Emergence of Gram-Negative Bacilli with Concomitant bla NDM-1 - and bla OXA-48 -Like Genes in Egypt

Multidrug-resistant Gram-negative organisms have emerged as a major threat to hospitalized patients, and are associated with serious morbidity and mortality. This study aimed to characterize carbapenem resistance genes among Gram-negative bacilli isolated from clinical samples from patients in the intensive care unit of Cairo University Hospital.

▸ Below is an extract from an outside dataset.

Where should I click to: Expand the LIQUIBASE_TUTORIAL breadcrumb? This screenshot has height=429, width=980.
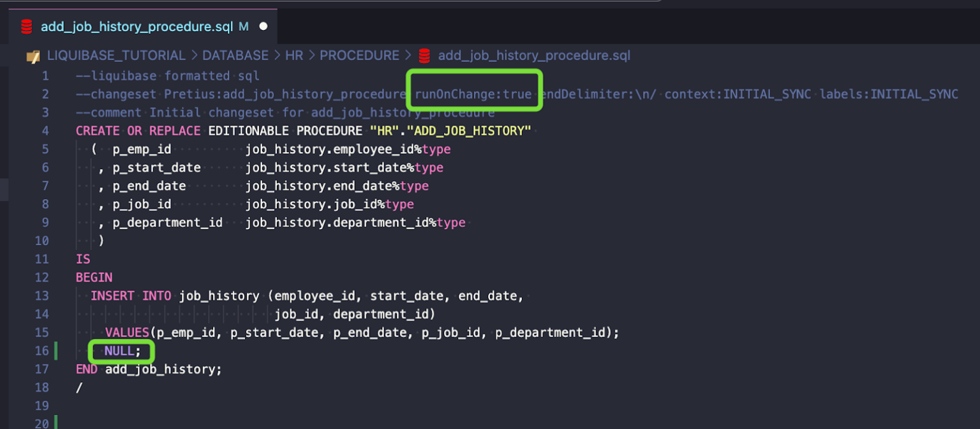[x=117, y=56]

A total of 211 samples were collected from patients showing clinical evidence of infection. Bacteria were isolated and identified by conventional microbiological methods. Acinetobacter baumannii isolates were furtherly characterized by polymerase chain reaction (PCR), using primers specific for blaOXA-51-like genes. The Kirby Bauer disc diffusion method was used to determine susceptibility patterns of isolates, and carbapenem resistance was further examined by a modified Hodge test. Positive isolates were tested for the presence of blaKPC, blaOXA-48, and blaNDM-like genes by PCR. NDM gene types were determined by direct sequencing. From the 211 samples, 229 Gram-negative bacilli were isolated. Fifty isolates (21.2%) were resistant to carbapenem. PCR analysis showed that none of the 50 isolates carried blaKPC-like genes, while 24 (48%) isolates carried blaOXA-48-like genes, 8 (16%) carried blaNDM-1, and five isolates (10%) carried both blaNDM-1 and blaOXA-48-like genes. These results indicate that continuous surveillance of these multidrug-resistant pathogens is urgently required. And that is very important is to activate the antimicrobial stewardship programs of which the most important is restriction of the big gun antibiotics like carbapenems, colistin, tigecyclin and vancomycin and restricting their prescription to privileged specialties.